While the war in Iran and attacks on democratic rights at home show an American ruling class plumbing the depths of barbarism, a different and progressive movement is emerging within the working class. This is demonstrated in the strike of 3,800 meatpacking workers at the JBS plant in Greeley, Colorado.
Roughly 1,000 workers, who are part of the United Food and Commercial Workers Union (UFCW), have formed picket lines stretching for nearly half a mile along the perimeter of the facility. In a country where strikes have for years been suffocated by a union bureaucracy that limits picketing to a handful of individuals at each entrance, these mass picket lines testify to a profound shift in attitude. New moods are opening up. As one worker explained, “We cannot continue to be worked like slaves.”

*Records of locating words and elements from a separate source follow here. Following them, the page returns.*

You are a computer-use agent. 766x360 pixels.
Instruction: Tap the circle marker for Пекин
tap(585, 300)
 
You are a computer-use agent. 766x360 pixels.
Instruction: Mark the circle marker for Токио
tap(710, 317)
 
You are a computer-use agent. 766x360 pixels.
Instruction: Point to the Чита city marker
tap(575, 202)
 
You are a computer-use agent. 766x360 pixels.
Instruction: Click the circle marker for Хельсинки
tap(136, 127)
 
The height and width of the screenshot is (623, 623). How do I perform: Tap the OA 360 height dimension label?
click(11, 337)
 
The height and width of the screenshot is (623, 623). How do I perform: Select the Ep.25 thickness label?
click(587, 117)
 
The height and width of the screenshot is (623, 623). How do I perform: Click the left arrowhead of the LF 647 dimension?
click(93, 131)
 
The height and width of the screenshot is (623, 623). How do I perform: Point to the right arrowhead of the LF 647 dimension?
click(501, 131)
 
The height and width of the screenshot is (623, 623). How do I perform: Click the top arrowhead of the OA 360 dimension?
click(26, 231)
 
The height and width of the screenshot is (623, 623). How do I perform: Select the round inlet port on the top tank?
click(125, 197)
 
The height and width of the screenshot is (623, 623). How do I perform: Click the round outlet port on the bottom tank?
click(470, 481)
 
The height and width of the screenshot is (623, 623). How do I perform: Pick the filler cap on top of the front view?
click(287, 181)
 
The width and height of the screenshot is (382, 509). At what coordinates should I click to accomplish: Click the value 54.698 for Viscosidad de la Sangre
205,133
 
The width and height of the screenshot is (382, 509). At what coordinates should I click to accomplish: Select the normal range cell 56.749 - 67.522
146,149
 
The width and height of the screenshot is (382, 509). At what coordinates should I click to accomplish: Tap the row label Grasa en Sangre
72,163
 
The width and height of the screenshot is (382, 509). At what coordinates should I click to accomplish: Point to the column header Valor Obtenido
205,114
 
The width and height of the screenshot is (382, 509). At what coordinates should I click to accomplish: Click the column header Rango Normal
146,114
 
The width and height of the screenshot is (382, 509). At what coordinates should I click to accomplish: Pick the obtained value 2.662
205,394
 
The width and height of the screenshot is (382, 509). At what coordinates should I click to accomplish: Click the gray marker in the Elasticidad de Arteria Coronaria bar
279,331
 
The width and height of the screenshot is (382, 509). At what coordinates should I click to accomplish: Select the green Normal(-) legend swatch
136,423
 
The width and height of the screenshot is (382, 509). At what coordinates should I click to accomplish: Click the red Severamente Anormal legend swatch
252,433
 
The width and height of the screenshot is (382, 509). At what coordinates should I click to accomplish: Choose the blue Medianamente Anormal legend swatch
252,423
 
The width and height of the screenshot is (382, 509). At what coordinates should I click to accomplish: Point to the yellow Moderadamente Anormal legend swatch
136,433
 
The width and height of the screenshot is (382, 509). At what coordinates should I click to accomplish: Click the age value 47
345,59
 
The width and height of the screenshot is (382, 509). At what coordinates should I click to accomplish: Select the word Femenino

The JBS workers embody the international character of the working class. At the Greeley plant, between 80 and 90 percent of workers are immigrants, and more than 50 languages are spoken inside the facility. JBS itself is a Brazilian-based multinational and one of the largest food companies in the world, with operations spanning six continents. It employs between 270,000 and 280,000 workers worldwide—approximately 158,000 in Brazil, 80,000 in North America, 16,800 in Europe and 14,000 in Australia, with additional facilities in Argentina, Canada and beyond.
The billionaire Batista family in Brazil holds a controlling share, but significant ownership stakes are held by major institutional investors, including the giant private equity firms BlackRock and Vanguard, an expression of the fact that the company’s ultimate master is the global financial oligarchy.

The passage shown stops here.